As football legend Winston Chung Fah prepares for a great honour, many are looking back at his impact on Cayman’s national sport.
Among them is Academy Sports Club coach Virgil Seymour, who states Chung Fah’s work was an example for all.
“He is someone who shared with everyone as best as he could,” Seymour said. “It (this award) is beautiful, awesome. The legacy he leaves behind here is something that we should have built on years ago. It’s not for us to duplicate his steps, but follow them.
“He helped so many kids off to university and school. Now they can be able to give back to the community at different levels. He never asked them for a penny. That’s a tough thing but he always looked out for people and tried to pass on his football knowledge.”
Chung Fah, 72, is being honoured by the Fédération Internationale de Football Association with the FIFA Order of Merit. He will receive football’s highest global honour at the 62nd FIFA Congress 24-25 May in Budapest, Hungary.
In addition to coaching in the US, he would spend about 18 years in Cayman and serve as football’s technical director. Affectionately known as Coach Chungie, he started the Academy club over 12 years ago with cofounder Avolyn Tatum and pushed for youth football development, football scholarships and education programmes. His club has produced many notable football talents, the latest being Sebastian Martinez, 13, who plays for Swindon Town Football Club in England.

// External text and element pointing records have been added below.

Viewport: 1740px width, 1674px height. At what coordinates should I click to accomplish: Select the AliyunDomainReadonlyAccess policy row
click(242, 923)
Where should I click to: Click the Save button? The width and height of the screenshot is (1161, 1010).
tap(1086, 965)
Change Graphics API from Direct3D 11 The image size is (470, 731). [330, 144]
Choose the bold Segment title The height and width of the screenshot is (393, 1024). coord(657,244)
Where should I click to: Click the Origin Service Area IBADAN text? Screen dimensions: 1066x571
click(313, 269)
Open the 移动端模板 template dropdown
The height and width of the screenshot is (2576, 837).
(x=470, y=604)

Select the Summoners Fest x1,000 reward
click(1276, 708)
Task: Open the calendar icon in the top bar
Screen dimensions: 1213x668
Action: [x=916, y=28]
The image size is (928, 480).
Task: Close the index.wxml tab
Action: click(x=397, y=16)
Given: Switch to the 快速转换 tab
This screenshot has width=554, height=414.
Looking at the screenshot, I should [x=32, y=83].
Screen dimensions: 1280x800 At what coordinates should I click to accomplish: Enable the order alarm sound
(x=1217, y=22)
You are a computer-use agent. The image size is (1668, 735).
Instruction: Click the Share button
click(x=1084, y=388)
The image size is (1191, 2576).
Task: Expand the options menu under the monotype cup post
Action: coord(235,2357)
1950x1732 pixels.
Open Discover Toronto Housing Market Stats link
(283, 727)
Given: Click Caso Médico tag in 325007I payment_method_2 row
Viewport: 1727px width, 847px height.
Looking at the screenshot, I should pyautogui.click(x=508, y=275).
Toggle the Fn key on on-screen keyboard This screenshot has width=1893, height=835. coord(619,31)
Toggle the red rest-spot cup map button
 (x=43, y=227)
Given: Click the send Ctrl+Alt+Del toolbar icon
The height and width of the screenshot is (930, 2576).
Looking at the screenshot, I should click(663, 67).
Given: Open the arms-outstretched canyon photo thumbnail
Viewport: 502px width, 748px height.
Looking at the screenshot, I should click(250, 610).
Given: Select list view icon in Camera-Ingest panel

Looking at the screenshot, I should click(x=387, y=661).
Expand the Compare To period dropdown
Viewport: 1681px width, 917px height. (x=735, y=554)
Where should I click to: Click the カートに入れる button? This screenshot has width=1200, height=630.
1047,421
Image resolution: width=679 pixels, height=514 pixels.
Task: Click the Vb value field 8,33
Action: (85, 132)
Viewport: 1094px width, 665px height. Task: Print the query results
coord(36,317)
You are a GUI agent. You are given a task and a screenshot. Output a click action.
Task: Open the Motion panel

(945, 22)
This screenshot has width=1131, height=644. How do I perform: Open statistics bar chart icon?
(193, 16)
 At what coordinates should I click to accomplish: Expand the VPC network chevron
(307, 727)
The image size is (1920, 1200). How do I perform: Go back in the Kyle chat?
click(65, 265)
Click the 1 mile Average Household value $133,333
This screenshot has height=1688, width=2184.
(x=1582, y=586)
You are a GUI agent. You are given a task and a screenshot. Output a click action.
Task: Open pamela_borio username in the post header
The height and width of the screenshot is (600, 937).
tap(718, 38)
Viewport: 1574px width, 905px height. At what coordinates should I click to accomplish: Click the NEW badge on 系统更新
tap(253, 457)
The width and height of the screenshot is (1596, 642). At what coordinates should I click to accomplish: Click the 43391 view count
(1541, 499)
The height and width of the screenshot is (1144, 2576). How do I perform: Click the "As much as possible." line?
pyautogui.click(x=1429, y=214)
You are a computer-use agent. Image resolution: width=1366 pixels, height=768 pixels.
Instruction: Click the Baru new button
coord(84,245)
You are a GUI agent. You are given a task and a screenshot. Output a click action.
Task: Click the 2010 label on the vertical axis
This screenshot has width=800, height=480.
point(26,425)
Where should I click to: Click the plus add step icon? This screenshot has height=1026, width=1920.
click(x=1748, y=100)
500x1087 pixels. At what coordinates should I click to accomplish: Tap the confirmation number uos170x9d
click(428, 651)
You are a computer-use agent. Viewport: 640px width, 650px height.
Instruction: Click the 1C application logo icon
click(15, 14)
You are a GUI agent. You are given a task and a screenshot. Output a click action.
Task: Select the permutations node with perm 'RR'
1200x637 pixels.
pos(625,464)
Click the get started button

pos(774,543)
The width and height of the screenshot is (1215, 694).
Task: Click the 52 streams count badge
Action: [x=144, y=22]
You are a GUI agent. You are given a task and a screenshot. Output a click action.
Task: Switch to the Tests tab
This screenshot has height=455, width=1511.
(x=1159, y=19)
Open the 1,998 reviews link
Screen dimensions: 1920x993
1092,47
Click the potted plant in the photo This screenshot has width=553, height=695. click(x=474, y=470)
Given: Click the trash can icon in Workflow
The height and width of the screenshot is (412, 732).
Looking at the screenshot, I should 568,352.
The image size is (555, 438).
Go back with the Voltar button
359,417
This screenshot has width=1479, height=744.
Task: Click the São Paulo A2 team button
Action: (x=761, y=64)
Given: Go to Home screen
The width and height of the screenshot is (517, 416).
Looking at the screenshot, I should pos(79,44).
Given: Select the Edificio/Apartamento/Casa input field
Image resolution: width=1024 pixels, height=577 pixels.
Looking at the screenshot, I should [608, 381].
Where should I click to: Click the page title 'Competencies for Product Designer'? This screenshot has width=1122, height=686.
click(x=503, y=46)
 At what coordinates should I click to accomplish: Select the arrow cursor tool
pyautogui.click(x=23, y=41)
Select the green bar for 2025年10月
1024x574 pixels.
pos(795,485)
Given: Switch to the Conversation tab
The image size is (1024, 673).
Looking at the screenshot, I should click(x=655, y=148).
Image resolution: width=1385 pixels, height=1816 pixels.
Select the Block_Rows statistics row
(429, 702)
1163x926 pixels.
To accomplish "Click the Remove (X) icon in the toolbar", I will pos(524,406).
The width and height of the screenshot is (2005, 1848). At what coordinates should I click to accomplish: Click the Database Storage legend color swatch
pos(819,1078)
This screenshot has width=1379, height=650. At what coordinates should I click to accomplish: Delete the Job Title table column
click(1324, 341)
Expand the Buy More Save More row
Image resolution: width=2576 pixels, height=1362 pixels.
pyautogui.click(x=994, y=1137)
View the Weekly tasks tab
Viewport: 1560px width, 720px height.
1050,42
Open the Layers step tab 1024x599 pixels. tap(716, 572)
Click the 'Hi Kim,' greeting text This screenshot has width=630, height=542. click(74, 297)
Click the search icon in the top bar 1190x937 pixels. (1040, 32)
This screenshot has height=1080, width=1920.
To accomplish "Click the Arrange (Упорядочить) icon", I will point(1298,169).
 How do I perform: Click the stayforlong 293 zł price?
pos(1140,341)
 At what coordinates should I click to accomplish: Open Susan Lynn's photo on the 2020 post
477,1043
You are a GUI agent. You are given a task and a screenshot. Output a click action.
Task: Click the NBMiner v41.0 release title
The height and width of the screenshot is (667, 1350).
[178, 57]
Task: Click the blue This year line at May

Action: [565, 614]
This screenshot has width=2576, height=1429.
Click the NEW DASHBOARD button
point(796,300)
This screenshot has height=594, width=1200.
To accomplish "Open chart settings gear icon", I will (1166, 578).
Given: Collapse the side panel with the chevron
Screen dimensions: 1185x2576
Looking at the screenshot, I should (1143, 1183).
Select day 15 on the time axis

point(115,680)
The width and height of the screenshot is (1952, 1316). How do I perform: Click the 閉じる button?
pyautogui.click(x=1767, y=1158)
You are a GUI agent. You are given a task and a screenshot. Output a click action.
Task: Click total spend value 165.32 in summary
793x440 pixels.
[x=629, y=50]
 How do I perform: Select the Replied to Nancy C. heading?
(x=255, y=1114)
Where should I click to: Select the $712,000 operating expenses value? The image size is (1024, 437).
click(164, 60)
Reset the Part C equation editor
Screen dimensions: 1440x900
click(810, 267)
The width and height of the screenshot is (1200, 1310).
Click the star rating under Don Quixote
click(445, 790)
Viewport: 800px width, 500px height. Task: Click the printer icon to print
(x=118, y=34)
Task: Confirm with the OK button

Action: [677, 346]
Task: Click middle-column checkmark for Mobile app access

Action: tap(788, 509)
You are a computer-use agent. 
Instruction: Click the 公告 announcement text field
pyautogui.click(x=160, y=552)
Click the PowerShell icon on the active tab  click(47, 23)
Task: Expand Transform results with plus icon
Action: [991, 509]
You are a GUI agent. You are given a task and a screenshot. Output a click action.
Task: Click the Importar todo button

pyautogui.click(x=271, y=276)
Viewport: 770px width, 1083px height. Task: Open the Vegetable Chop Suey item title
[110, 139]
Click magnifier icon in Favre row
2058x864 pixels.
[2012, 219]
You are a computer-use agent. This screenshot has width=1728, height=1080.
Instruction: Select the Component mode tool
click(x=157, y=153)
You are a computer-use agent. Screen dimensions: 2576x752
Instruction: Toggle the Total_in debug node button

The Jamaican, who is originally from Clarendon, states the honour is a surprise.
“I am surprised and overwhelmed by this great honour of recognition,” Chung Fah said. “My work has been extremely rewarding and I share the FIFA Order of Merit with all the young footballers that have worked so hard to improve their skills and continue their education. I hope this achievement is a beacon for them to aspire to their dreams.
“I would very much like to thank my wife Barbara and my children for being my inspiration and supporting my efforts over the years. As well, I would like to express my sincere gratitude to Cayman Islands Football Association President Jeffrey Webb for nominating me for this prestigious award.”
Chung Fah received notification of the award in a formal letter from FIFA president Joseph Blatter and FIFA secretary general Jerome Valcke. He is expected to attend the Hungary congress in spite of his ailing health. Chung Fah has been rapidly declining the last three years with hearing loss, gout, ulcers, arthritis, kidney infections, diabetes, heart and knee problems among his ailments.
Webb, the impending president of the Confederation of North, Central American and Caribbean Association Football, submitted Chung Fah’s name to FIFA for consideration and states he is an inspiration to the region.
“Winston Chung Fah’s commitment and dedication to the development and education of young football players reaches far beyond the Caribbean.” Webb said. “He has inspired young footballers to reach higher and supported them to go farther than any other individual I have known, on or off the field.”
Chung Fah made his initial impact on football in Jamaica, coaching at the grassroots and national levels with a stint as technical director of the Jamaica Football Federation.
For football officials, like Cayman football association development officer Marcos Tinoco, his achievements in Jamaica are an important part of his legacy.
“Coach Winston is one of the most prominent Caribbean coaches and he coached many national teams in Jamaica,” Tinoco said. “FIFA recognized him as one of the most important coaches in the Caribbean and CONCACAF.”
News of the honour comes as Cayman football winds down its season. Only two games remain in the Premier League with Gabriel Godet and Elite Sports Club primed to repeat while the FA Cup is at its semi-final stage.
For Seymour, Chung Fah’s award has added personal meaning.
“It’s a great honour to be affiliated with him period. He opened so many doors for me, he would always be there to help me. He would share his knowledge of the game and give an honest opinion of everything. Many people didn’t know all of his qualifications but he kind of liked it that way as he preferred to be low-key.”